[START SUPPLIED MATERIAL]

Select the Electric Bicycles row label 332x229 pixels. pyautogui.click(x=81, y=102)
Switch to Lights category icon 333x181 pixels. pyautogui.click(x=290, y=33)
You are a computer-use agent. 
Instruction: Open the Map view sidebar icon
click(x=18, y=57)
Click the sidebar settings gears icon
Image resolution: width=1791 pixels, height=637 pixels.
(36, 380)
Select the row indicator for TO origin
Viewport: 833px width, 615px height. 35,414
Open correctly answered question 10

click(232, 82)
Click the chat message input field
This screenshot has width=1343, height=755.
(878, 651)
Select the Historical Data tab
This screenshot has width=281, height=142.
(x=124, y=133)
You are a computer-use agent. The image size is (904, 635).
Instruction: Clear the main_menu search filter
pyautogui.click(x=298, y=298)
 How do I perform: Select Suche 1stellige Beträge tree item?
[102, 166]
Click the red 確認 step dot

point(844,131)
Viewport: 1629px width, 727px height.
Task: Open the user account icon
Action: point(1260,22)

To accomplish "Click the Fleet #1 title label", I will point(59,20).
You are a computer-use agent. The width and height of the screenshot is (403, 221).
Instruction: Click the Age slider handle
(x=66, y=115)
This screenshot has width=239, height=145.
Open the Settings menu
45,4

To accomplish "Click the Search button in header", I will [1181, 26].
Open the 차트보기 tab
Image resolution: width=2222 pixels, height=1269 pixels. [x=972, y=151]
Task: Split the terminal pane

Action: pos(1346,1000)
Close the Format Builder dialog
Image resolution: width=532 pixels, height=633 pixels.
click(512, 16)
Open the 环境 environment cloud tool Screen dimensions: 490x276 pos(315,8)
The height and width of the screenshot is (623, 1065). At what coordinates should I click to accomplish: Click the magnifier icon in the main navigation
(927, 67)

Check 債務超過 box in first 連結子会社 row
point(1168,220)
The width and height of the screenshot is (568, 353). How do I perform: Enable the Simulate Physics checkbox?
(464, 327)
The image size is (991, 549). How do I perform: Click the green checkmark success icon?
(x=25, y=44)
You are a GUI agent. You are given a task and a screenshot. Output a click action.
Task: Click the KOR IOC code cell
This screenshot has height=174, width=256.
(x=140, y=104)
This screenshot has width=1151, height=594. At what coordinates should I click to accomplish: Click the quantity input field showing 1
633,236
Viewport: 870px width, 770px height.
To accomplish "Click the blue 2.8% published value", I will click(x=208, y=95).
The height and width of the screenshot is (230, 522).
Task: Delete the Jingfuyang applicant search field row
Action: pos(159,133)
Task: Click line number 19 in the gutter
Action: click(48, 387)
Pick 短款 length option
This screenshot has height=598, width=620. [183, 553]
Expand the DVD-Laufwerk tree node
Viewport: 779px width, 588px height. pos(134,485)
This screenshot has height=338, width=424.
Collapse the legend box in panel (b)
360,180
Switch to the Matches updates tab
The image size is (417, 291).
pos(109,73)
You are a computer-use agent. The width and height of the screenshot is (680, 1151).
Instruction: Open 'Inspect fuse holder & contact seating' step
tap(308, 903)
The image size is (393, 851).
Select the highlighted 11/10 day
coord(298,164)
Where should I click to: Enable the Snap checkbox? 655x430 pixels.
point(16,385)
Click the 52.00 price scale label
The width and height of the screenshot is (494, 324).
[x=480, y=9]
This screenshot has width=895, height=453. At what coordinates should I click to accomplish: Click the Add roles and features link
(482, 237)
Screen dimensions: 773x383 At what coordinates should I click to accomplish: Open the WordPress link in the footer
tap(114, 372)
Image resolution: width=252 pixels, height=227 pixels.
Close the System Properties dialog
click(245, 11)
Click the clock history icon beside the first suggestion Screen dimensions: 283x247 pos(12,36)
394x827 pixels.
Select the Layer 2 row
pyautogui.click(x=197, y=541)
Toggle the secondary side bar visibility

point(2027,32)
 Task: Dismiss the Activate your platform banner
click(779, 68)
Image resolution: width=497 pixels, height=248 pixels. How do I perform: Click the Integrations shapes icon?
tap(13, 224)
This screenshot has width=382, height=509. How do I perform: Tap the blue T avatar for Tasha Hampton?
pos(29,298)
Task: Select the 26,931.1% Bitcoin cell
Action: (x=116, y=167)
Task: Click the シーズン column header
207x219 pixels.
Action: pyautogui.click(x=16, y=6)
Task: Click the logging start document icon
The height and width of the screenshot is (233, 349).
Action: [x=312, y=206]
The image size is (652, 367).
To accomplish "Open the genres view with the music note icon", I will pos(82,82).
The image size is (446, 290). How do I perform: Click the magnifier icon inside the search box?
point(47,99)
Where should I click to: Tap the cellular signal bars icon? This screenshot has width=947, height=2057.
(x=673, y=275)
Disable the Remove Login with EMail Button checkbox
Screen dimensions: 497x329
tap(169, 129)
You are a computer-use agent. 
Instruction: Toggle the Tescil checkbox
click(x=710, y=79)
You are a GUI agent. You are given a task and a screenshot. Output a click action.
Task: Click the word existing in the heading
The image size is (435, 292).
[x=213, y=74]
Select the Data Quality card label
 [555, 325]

[END SUPPLIED MATERIAL]

- [CHALLENGE]:
Count the lines in the records above that contain the string "link", treating uppercase and lowercase as distinct, and state only the resulting number.

- [ANSWER TO THIS TASK]:
2